Temperature and Power Consumption
The power consumption of the ASRock DeskMini GTX1080 is very high compared to other SFFPCs, but it's quite low if we compare those numbers to a normal gaming desktop.
The thermal performance is actually pretty good, the unit does heat up quite a bit, but nothing throttles during heavy use. The fans do spin up a lot, and you can adjust the fan curve for the CPU and GPU, and set them to silent. I recommend setting the fan curve for the GPU to silent because at default it's on normal. Overall, excellent thermal performance but the fans spin up all the way.
What's Hot, What's Not & Final Thoughts
Here are key points about the ASRock DeskMini GTX1080.
GTX 1080 MXM: NVIDIA made a point to not totally neuter their mobile GPUs this round, and so we have seen notebooks and other devices with GTX 1080s that perform pretty much like their desktop equivalents. It does come down to the vendor to properly cool down the GPU so that it can perform, and in this case, ASRock has worked in a large heat sink to keep things cool enough, so the GPU isn't throttled down. The performance was awesome.
Z370 Chipset Motherboard: To run the latest and greatest Intel CPUs you will need a Z370 chipset motherboard, and in this case, ASRock has developed a really good one. The new motherboard uses high-quality VRM parts and PWM controller and even has tiny heat sinks to cool them down. It also supports a lot of features and takes full advantage of the Z370 chipset features.

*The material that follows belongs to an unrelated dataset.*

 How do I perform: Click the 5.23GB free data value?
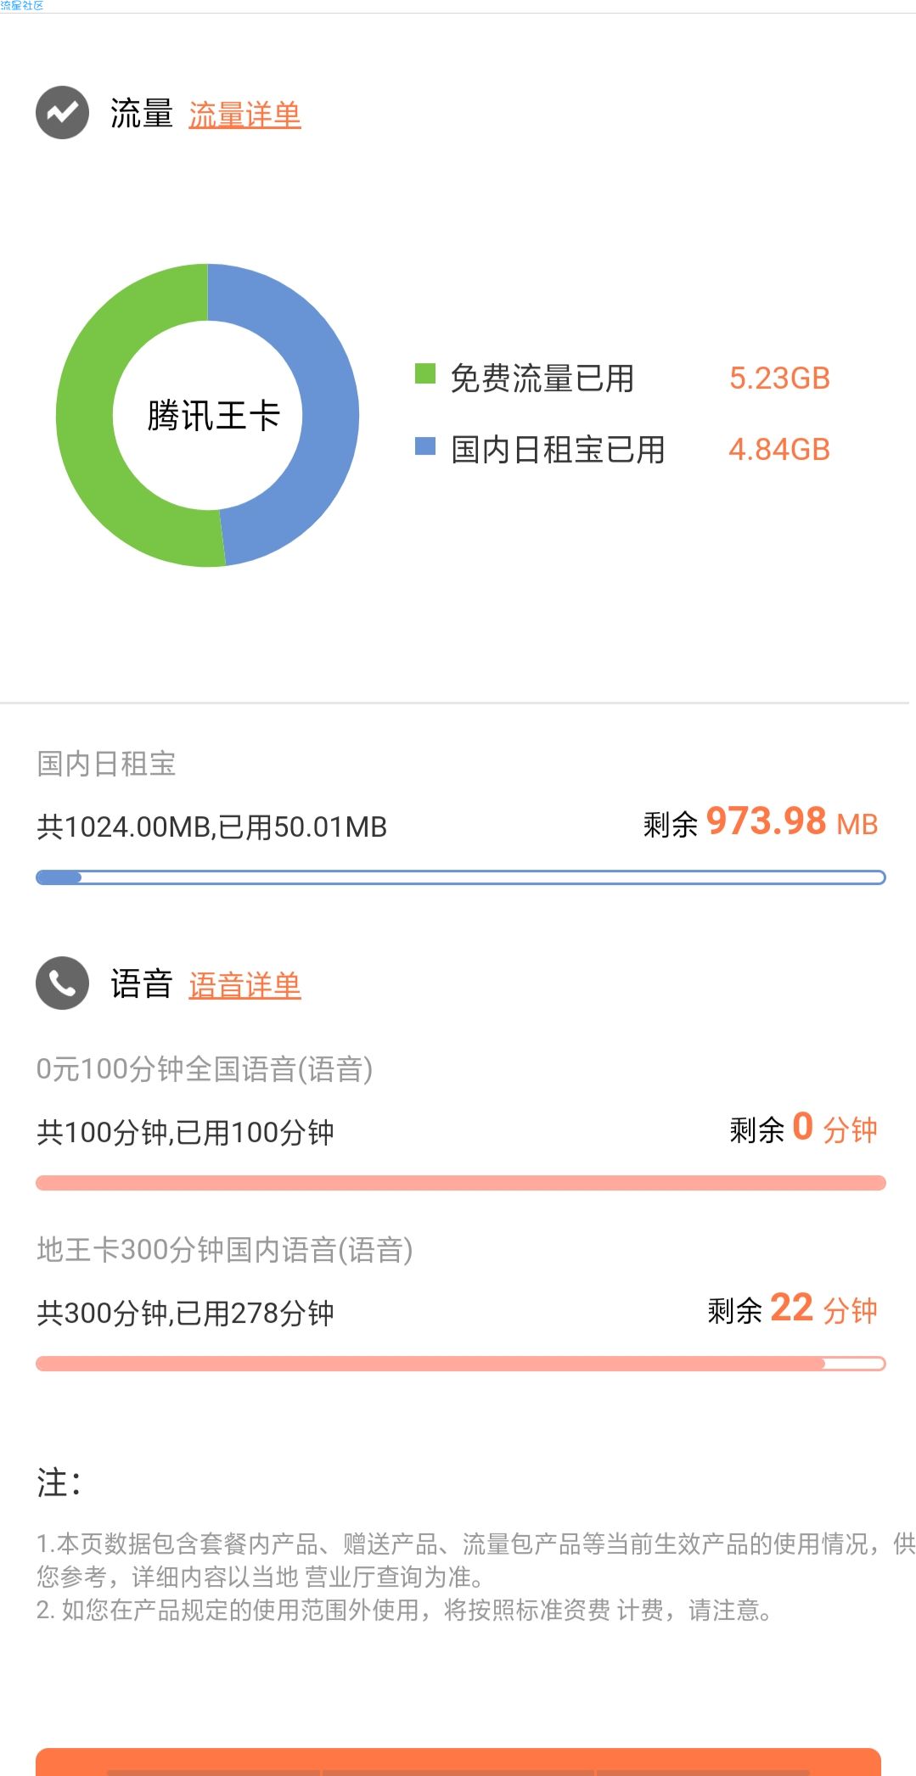click(x=779, y=378)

More USB: The original DeskMini only had limited USB ports, but the new one supports many more. The front of the device offers one USB 3.0 type-A port and one USB 3.0 type-C port. The side of the device supports two USB 2.0 ports. The rear of the device offers up four more USB 3.0 ports. If that wasn't enough, the motherboard offers two USB 2.0 headers, but only one is used so that you can add two more USB 2.0 devices. The rear of the case has punched out spots for a COM port or another USB port so that you can add more features.
Tons of Storage Options: The motherboard offers three x4 PCI-E 3.0 M.2 slots, and if that wasn't enough it also supports two 2.5" SATA drives. The chassis is designed to easily mount two 2.5" drives as well.
It can Overclock: With a K-SKU and higher speed RAM you can OC the system, but you cannot bypass a 65W TDP limit.
SFFPC Limitations: SFFPCs are pretty awesome, but they also have their limitations. Larger systems are useful because they allow for easy expansion, easy setup, and more cooling capacity. SFFPCs can be harder to set up because of size constraints, don't really offer much upgrade or expansion capabilities. The DeskMini GTX1080 is fairly easy to setup if you follow the guide, but there isn't much in regards to an upgrade path, and the unit isn't quiet when you use the GPU.
The ASRock DeskMini GTX1080 is one of my favorite SFFPCs. It offers a solid amount of options, and I love the triple storage M.2 slots on the rear, and the support for two 2.5" SATA drives. The GPU is a beast, and the CPU we used (i7-8700) is also a real beast. Cooling is effective we didn't detect any throttling, but you are going to want to wear headphones if you don't change the default fan curve to silent when you game.
The unit's gaming performance is top notch, the unit stands up against some of the best systems in our charts, and it can pull off 4K gaming. I found a few surprises that lead me to believe even modders will like this unit. It has many unused features including an RGB LED header, an extra USB 2.0 internal header, an extra fan header, and an extra UART header.
The only thing that could make it better would be watercooling, which is a possibility with an external radiator since cooler mounting is pretty standard. So far, this is my favorite SFFPC, and I highly recommend it.
The Bottom Line: ASRock's DeskMini GTX1080 just might pack more performance per square inch than any system we have ever tested, it's also loaded with features and customization options.